Retype all of the records shown beneath this task, exactly as they stand.

Listed records:
'''

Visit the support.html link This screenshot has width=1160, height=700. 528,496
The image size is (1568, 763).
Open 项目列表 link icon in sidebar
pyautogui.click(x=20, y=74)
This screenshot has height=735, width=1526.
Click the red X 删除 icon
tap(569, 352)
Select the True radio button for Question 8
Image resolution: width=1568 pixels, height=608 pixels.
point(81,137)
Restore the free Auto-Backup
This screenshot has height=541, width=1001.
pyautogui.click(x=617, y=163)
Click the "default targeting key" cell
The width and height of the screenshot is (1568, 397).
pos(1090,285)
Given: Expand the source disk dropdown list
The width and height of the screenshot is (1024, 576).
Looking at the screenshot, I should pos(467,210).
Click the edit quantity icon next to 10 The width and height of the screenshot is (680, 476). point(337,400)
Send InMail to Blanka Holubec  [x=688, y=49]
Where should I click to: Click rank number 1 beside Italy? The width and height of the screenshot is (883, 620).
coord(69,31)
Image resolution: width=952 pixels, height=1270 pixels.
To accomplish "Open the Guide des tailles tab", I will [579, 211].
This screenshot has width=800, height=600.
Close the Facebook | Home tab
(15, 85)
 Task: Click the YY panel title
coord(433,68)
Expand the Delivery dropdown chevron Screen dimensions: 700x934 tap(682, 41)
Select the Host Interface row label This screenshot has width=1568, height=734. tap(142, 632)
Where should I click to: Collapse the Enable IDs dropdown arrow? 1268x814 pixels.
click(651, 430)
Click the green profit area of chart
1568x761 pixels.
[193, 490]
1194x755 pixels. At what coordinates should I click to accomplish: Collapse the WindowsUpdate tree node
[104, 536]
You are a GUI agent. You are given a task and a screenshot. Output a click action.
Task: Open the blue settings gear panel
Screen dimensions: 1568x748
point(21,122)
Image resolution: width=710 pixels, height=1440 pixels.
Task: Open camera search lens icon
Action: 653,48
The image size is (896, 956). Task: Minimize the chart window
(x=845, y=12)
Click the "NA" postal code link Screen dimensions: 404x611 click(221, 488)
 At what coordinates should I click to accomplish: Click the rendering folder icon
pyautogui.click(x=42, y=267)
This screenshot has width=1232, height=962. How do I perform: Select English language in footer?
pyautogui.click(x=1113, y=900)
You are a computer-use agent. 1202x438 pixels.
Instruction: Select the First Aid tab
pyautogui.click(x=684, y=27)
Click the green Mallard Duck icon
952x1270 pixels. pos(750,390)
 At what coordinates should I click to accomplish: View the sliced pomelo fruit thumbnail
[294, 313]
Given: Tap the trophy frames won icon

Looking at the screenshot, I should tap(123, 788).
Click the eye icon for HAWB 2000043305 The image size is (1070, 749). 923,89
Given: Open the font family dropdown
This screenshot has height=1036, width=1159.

'''

Exercise response:
Visit the support.html link This screenshot has width=1160, height=700. 528,496
The image size is (1568, 763).
Open 项目列表 link icon in sidebar
pyautogui.click(x=20, y=74)
This screenshot has height=735, width=1526.
Click the red X 删除 icon
tap(569, 352)
Select the True radio button for Question 8
Image resolution: width=1568 pixels, height=608 pixels.
point(81,137)
Restore the free Auto-Backup
This screenshot has height=541, width=1001.
pyautogui.click(x=617, y=163)
Click the "default targeting key" cell
The width and height of the screenshot is (1568, 397).
pos(1090,285)
Given: Expand the source disk dropdown list
The width and height of the screenshot is (1024, 576).
Looking at the screenshot, I should pos(467,210).
Click the edit quantity icon next to 10 The width and height of the screenshot is (680, 476). point(337,400)
Send InMail to Blanka Holubec  [x=688, y=49]
Where should I click to: Click rank number 1 beside Italy? The width and height of the screenshot is (883, 620).
coord(69,31)
Image resolution: width=952 pixels, height=1270 pixels.
To accomplish "Open the Guide des tailles tab", I will [579, 211].
This screenshot has width=800, height=600.
Close the Facebook | Home tab
(15, 85)
 Task: Click the YY panel title
coord(433,68)
Expand the Delivery dropdown chevron Screen dimensions: 700x934 tap(682, 41)
Select the Host Interface row label This screenshot has width=1568, height=734. tap(142, 632)
Where should I click to: Collapse the Enable IDs dropdown arrow? 1268x814 pixels.
click(651, 430)
Click the green profit area of chart
1568x761 pixels.
[193, 490]
1194x755 pixels. At what coordinates should I click to accomplish: Collapse the WindowsUpdate tree node
[104, 536]
You are a GUI agent. You are given a task and a screenshot. Output a click action.
Task: Open the blue settings gear panel
Screen dimensions: 1568x748
point(21,122)
Image resolution: width=710 pixels, height=1440 pixels.
Task: Open camera search lens icon
Action: 653,48
The image size is (896, 956). Task: Minimize the chart window
(x=845, y=12)
Click the "NA" postal code link Screen dimensions: 404x611 click(221, 488)
 At what coordinates should I click to accomplish: Click the rendering folder icon
pyautogui.click(x=42, y=267)
This screenshot has width=1232, height=962. How do I perform: Select English language in footer?
pyautogui.click(x=1113, y=900)
You are a computer-use agent. 1202x438 pixels.
Instruction: Select the First Aid tab
pyautogui.click(x=684, y=27)
Click the green Mallard Duck icon
952x1270 pixels. pos(750,390)
 At what coordinates should I click to accomplish: View the sliced pomelo fruit thumbnail
[294, 313]
Given: Tap the trophy frames won icon

Looking at the screenshot, I should tap(123, 788).
Click the eye icon for HAWB 2000043305 The image size is (1070, 749). 923,89
Given: Open the font family dropdown
This screenshot has height=1036, width=1159.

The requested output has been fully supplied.